*** Source data ***

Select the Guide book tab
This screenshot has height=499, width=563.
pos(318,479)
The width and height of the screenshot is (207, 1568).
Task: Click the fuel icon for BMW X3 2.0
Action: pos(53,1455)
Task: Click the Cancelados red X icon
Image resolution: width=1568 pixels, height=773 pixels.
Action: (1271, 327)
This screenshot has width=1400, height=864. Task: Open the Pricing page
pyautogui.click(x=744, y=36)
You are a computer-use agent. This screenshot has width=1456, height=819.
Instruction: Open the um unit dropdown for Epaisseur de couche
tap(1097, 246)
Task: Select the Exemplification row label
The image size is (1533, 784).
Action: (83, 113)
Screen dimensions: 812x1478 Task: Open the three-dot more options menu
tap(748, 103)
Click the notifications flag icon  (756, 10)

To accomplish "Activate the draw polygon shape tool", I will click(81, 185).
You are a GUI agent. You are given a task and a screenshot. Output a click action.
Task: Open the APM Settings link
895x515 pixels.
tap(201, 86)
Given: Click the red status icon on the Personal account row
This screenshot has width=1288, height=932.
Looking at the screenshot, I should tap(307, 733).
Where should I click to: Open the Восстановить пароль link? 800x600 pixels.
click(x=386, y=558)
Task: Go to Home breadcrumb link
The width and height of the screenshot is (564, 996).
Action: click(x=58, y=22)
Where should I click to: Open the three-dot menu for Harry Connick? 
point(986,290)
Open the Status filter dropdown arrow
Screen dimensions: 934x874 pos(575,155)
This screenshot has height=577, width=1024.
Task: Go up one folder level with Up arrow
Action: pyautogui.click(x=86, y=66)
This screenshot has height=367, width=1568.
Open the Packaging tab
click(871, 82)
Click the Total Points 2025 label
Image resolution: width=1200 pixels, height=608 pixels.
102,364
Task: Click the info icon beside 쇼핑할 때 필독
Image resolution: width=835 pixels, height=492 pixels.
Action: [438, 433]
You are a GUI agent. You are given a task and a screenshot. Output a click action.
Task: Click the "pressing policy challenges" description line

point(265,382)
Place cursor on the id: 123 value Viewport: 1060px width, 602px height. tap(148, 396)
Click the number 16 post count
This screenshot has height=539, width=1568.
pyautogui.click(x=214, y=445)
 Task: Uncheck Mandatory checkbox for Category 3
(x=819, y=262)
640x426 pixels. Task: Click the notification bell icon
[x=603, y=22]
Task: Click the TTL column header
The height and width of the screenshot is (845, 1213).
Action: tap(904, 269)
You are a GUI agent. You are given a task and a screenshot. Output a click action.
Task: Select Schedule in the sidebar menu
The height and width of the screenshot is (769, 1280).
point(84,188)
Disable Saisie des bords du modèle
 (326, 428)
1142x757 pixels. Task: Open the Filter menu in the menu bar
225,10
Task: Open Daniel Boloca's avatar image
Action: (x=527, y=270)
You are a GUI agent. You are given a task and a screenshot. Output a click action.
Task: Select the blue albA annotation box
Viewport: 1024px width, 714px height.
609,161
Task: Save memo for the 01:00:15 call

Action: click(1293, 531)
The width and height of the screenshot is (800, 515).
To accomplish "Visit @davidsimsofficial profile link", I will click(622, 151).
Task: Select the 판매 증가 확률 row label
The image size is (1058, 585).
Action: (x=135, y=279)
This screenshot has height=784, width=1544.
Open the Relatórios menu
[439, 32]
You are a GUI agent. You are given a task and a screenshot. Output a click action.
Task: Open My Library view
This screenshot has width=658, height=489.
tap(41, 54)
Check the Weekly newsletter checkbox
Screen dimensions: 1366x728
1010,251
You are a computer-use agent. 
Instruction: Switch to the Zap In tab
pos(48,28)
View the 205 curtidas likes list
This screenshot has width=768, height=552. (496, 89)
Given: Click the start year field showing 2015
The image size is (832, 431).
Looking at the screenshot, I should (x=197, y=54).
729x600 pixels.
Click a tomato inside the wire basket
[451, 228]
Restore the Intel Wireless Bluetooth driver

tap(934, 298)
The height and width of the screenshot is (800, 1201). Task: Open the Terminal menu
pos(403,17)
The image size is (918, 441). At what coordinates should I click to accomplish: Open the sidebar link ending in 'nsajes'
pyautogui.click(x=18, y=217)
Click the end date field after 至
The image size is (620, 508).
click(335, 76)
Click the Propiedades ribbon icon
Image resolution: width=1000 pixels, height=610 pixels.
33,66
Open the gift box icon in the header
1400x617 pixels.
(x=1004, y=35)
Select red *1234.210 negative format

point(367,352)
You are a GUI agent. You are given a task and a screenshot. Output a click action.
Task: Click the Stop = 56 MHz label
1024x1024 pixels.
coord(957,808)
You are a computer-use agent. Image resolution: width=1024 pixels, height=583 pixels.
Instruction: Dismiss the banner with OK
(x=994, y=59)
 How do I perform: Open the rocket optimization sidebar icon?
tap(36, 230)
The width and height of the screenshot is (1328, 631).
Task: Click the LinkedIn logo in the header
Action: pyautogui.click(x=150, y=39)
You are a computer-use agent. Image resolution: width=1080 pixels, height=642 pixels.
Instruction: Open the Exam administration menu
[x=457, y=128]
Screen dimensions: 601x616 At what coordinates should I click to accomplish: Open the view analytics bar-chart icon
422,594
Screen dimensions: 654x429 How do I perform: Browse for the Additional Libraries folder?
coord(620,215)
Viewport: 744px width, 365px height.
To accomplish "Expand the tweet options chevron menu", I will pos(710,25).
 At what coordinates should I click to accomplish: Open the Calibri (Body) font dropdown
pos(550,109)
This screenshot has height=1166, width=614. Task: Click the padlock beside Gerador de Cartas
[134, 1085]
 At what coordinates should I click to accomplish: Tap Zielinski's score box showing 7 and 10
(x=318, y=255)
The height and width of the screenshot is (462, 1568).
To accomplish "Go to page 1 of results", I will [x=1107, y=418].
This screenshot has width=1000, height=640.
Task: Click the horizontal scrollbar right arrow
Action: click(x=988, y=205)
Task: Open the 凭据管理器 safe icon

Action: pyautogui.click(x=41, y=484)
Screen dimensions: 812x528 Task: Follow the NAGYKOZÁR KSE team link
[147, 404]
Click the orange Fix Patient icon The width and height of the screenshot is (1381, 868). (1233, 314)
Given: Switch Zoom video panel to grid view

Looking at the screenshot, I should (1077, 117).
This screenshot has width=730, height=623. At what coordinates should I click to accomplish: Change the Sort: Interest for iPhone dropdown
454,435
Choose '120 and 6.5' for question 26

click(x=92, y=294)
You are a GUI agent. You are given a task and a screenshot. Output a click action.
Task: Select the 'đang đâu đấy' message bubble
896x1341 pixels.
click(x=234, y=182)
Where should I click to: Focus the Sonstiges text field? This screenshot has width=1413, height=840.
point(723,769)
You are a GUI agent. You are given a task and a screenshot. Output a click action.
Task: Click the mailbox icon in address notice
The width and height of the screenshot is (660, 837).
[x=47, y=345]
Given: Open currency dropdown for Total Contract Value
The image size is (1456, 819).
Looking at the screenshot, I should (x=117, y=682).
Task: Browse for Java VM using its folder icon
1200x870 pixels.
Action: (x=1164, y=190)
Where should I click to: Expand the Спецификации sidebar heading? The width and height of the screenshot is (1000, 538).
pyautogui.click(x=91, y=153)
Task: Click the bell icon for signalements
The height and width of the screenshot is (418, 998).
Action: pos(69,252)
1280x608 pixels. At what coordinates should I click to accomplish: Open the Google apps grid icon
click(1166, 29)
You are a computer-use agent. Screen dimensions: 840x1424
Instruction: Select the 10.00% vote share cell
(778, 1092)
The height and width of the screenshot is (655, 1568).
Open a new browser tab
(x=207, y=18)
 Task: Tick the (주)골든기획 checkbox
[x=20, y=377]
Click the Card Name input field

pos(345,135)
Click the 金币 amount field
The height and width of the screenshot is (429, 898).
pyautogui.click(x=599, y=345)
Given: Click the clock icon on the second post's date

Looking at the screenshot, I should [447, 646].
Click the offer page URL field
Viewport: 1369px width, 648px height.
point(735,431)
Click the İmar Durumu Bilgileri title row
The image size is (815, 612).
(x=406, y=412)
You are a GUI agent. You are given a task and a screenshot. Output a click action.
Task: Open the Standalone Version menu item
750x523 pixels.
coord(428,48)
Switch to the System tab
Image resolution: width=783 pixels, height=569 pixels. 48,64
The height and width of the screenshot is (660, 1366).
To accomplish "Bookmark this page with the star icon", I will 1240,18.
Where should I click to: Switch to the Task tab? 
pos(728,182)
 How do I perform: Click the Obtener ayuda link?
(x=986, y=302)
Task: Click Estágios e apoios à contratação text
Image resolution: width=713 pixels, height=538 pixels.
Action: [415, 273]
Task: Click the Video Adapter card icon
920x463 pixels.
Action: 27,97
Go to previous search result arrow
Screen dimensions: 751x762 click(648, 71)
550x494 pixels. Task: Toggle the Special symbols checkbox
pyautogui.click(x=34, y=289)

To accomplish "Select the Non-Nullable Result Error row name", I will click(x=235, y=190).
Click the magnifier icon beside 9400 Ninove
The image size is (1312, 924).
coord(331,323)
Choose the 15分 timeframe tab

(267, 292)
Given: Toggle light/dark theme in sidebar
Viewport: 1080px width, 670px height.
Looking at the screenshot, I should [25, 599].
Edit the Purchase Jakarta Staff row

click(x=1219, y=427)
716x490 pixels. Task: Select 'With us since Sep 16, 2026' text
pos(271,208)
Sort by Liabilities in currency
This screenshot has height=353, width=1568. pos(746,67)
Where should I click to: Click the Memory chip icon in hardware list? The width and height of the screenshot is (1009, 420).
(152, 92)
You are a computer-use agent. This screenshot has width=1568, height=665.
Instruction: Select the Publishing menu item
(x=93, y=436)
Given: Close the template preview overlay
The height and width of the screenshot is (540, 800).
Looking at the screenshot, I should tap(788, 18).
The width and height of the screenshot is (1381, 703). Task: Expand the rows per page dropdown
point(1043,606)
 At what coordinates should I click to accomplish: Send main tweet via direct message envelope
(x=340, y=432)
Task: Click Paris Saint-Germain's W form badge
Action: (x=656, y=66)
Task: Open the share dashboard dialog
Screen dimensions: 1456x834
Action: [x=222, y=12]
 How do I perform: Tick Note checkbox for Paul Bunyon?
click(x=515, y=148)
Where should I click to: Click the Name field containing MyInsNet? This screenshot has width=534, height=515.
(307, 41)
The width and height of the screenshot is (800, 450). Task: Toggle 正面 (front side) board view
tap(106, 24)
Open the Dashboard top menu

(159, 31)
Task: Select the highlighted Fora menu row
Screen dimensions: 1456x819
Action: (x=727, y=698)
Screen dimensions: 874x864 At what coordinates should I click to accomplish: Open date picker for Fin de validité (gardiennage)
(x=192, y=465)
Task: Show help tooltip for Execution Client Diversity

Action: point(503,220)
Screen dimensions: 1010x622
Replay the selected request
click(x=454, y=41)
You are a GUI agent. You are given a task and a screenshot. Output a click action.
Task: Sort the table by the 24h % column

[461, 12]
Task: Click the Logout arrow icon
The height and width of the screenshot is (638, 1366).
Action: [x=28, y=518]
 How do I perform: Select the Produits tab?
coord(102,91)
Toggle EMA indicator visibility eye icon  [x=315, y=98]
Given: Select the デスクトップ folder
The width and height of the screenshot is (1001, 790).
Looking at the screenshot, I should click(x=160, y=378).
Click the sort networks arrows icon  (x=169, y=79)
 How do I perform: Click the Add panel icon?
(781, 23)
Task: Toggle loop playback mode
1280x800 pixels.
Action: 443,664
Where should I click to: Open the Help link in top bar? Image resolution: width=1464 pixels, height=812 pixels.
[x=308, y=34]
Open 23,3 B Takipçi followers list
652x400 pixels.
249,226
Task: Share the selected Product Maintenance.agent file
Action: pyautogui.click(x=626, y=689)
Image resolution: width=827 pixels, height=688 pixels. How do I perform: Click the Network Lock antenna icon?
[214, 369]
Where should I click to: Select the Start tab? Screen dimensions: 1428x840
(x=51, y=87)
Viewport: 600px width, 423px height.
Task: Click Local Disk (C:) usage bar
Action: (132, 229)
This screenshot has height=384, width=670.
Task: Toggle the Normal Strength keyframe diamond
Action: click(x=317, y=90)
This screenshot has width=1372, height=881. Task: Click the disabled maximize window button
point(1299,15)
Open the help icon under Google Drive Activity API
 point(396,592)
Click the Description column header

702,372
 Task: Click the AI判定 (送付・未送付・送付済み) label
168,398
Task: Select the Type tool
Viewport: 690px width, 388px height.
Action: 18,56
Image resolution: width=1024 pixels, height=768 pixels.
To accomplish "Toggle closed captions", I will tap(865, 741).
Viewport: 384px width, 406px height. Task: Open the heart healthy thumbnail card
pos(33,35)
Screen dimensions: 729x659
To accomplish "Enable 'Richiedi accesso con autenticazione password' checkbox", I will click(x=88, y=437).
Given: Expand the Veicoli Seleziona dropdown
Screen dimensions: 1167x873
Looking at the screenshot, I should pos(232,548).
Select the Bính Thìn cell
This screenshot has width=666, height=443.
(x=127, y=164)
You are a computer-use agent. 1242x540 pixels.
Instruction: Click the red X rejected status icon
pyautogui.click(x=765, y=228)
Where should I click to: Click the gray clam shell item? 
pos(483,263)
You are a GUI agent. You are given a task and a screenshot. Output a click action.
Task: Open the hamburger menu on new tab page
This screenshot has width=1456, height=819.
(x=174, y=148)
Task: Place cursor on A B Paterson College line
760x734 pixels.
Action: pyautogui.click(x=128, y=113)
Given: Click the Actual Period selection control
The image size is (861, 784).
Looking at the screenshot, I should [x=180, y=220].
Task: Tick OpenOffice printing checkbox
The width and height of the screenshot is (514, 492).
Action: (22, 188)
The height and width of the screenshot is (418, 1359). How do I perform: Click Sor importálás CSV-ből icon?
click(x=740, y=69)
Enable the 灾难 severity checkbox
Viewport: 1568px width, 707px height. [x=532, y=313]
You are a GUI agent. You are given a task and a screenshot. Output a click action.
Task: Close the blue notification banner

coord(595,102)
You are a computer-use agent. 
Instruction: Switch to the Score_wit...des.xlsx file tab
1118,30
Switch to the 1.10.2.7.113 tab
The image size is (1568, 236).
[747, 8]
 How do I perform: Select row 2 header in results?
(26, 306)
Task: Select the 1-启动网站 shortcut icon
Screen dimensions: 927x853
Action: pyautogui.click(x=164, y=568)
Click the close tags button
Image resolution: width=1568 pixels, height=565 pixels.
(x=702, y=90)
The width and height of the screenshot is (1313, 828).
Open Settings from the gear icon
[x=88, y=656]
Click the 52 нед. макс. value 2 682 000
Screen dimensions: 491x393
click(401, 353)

***

* Required action
When the line with "Screen dimensions: 812x1478" is reached in the data above, start copying there, and copy each line exactly until the line with "Task: Click the TTL column header" has been copied; copy nothing else.

* Your solution
Screen dimensions: 812x1478 Task: Open the three-dot more options menu
tap(748, 103)
Click the notifications flag icon  (756, 10)

To accomplish "Activate the draw polygon shape tool", I will click(81, 185).
You are a GUI agent. You are given a task and a screenshot. Output a click action.
Task: Open the APM Settings link
895x515 pixels.
tap(201, 86)
Given: Click the red status icon on the Personal account row
This screenshot has width=1288, height=932.
Looking at the screenshot, I should tap(307, 733).
Where should I click to: Open the Восстановить пароль link? 800x600 pixels.
click(x=386, y=558)
Task: Go to Home breadcrumb link
The width and height of the screenshot is (564, 996).
Action: click(x=58, y=22)
Where should I click to: Open the three-dot menu for Harry Connick? 
point(986,290)
Open the Status filter dropdown arrow
Screen dimensions: 934x874 pos(575,155)
This screenshot has height=577, width=1024.
Task: Go up one folder level with Up arrow
Action: pyautogui.click(x=86, y=66)
This screenshot has height=367, width=1568.
Open the Packaging tab
click(871, 82)
Click the Total Points 2025 label
Image resolution: width=1200 pixels, height=608 pixels.
102,364
Task: Click the info icon beside 쇼핑할 때 필독
Image resolution: width=835 pixels, height=492 pixels.
Action: [438, 433]
You are a GUI agent. You are given a task and a screenshot. Output a click action.
Task: Click the "pressing policy challenges" description line

point(265,382)
Place cursor on the id: 123 value Viewport: 1060px width, 602px height. tap(148, 396)
Click the number 16 post count
This screenshot has height=539, width=1568.
pyautogui.click(x=214, y=445)
 Task: Uncheck Mandatory checkbox for Category 3
(x=819, y=262)
640x426 pixels. Task: Click the notification bell icon
[x=603, y=22]
Task: Click the TTL column header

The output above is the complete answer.